Cree el abuelo que si su nieta va a quedarse ciega debe guardar en la memoria los colores y las figuras de grandes obras de arte, que son el resumen de la belleza del mundo; pero también, que conocer y entender esas creaciones va a ser para la niña una lección de vida que en cada obra ofrece la intimidad de su creador.
‘Los ojos de Mona’, libro editado en 2024 por Penguin House, escrito por Thomas Schlesser, historiador francés de arte de 46 años, ha sido un éxito en 28 países. Su encanto consiste en popularizar para el lector corriente las diferentes técnicas de creación pictórica y escultórica utilizadas por artistas de todos los tiempos y sus historias, explicadas de modo que una niña de diez años las pueda comprender; y sobre todo, qué quiso decir el artista: en el fondo una adivinanza mágica. Para darle un contexto novelístico, las visitas se entrelazan con la vida cotidiana de Mona, su familia, su escuela, sus primeras ilusiones y decepciones.

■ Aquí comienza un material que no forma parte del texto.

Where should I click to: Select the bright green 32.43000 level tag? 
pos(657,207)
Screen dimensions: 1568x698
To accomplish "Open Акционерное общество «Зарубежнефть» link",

El recorrido comienza en el Louvre. Primero obras de finales del siglo XV y comienzos del XVI, el Renacimiento: Venus y las tres Gracias, de Botticelli, que nos enseña que para recibir con alegría hay que saber dar con alegría. La Gioconda, de Leonardo da Vinci, que es la manera de sonreírle a la vida; devolverle a la Mona Lisa su sonrisa.

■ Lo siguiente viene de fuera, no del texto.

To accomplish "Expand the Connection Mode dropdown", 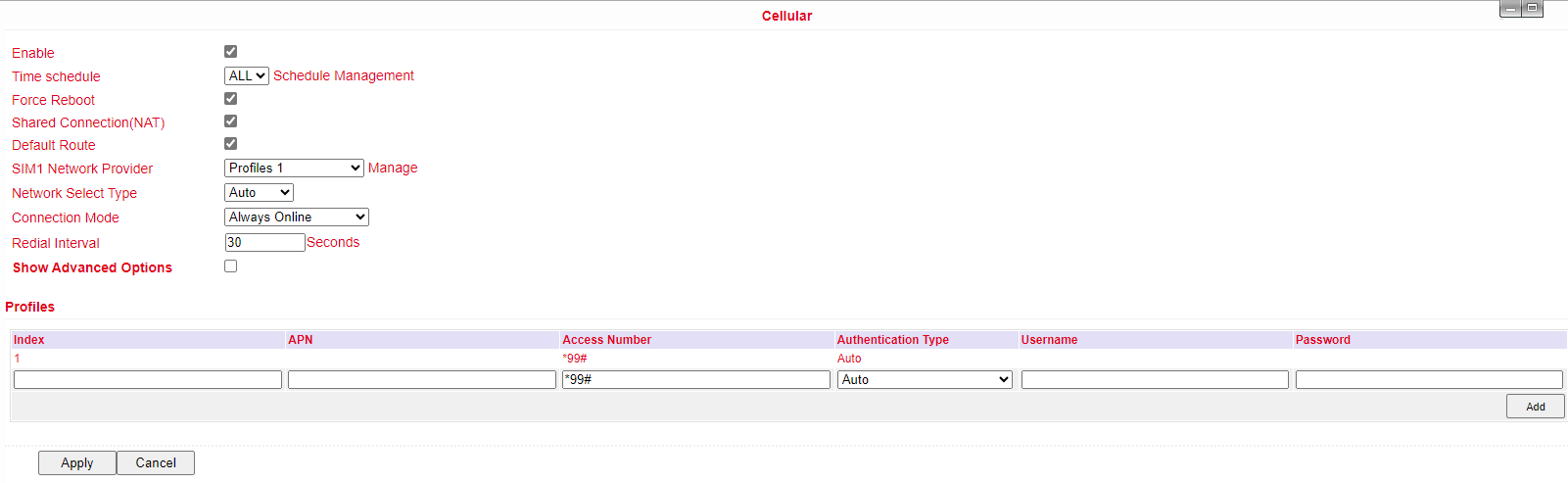I will click(296, 217).

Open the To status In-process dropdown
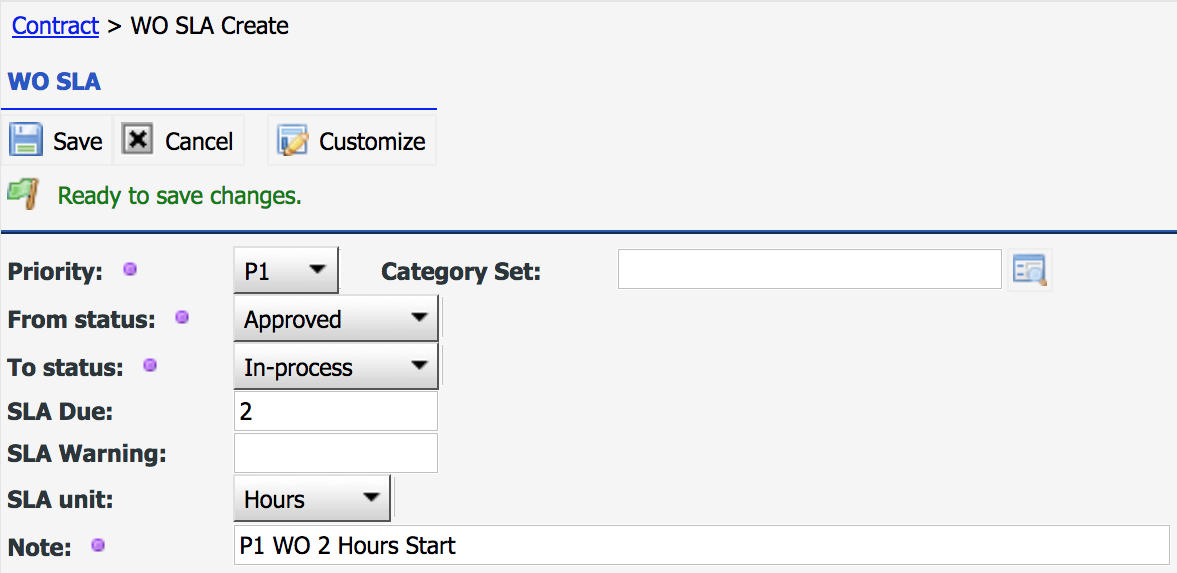[336, 366]
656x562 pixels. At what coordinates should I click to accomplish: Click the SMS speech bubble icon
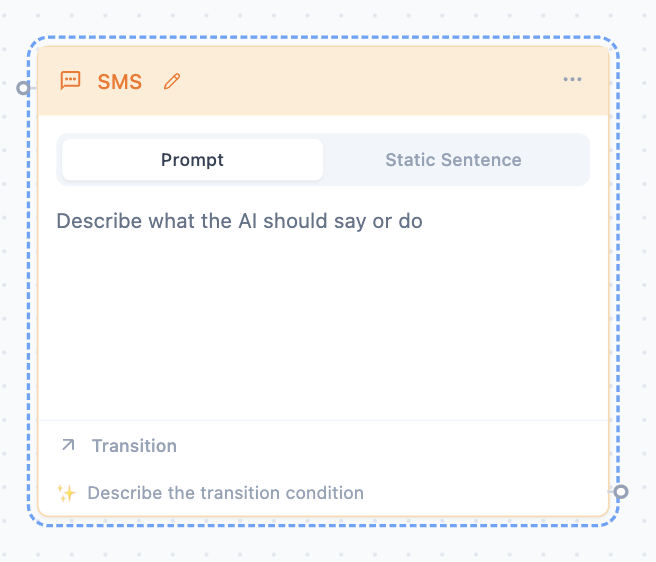(71, 81)
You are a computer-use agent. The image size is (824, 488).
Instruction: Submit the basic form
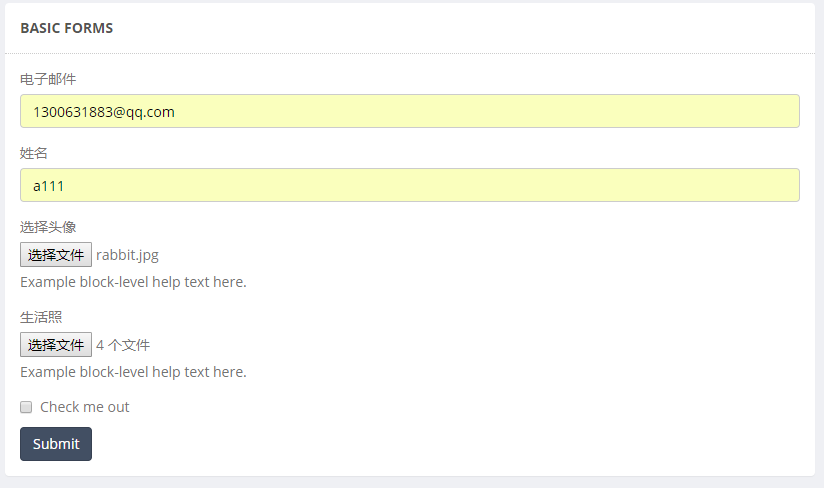(56, 444)
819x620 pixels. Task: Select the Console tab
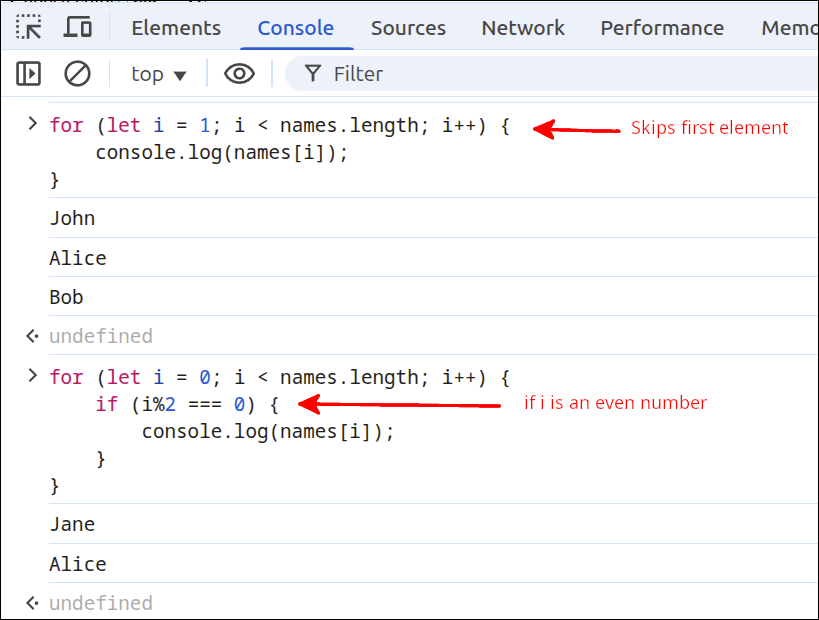click(x=296, y=28)
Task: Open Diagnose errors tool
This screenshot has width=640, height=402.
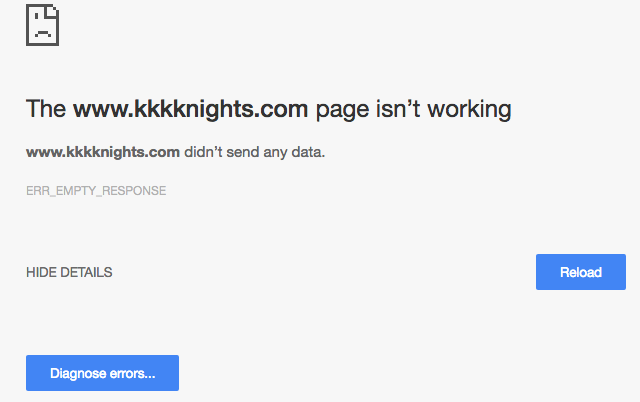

La Bella Jardinera, de Rafael, que es la creación de un mundo perfecto congelado en el tiempo, con cierto desapego. El Concierto Campestre, que siempre se pensó que era de Giorgione y ahora se atribuye a Tiziano, joven discípulo de su taller, que es la fantasía creada por la imaginación poética. El Esclavo Moribundo, de Miguel Ángel, que es la figura humana que surge del mármol en un esfuerzo descomunal para liberarse de la piedra; la libertad del espíritu sobre la materia.
Ya en el siglo XVII, que es el Barroco: La Gitana, de Frans Hals, una mujer del pueblo que se ríe en la cara del espectador, orgullosa de su origen; un desafío a los poderosos. Autorretrato frente al Caballete, de Rembrandt, el pintor de las penumbras en el acto de pintar; la manifestación de que es el pintor, no el modelo lo que importa.

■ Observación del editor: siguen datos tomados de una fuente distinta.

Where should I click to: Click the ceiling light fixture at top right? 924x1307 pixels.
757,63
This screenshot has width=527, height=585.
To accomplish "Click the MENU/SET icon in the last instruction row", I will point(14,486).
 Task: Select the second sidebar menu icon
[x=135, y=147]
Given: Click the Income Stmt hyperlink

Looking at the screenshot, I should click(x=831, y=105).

El Astrónomo, de Johannes Vermeer, con sus pequeños interiores donde cabe el mundo; cómo lo infinitamente pequeño puede ser infinitamente grande. Los Pastores de Arcadia, de Nicolás Poussin, que es la pintura como ideal; el paraíso perdido. Exvoto, de Philippe de Champaigne, dos monjas que rezan por un milagro, como Mona.
En el Siglo XVIII, Pierrot, de Antoine Watteau, el payaso triste cuya comedia debe continuar en medio de la fiesta. El Moro visto desde el Bacino, de Antonio Canaletto, que copia el paisaje urbano de Venecia, casi imposible de mejorar con el pincel.
El Juramento de los Horacios, de Jacques-Louis David, que sepulta al Barroco con su clasicismo geométrico frío y ejemplarizante. Y entrado el Siglo XIX Cabeza de Cordero y Costillas de Francisco de Goya, el demonio sangrante de la guerra; trágico. Y Paisaje con río y bahía, de William Turner, que prefigura el impresionismo; sereno. Lo que sigue hay que ir a verlo otro día al Quai d’Orsay.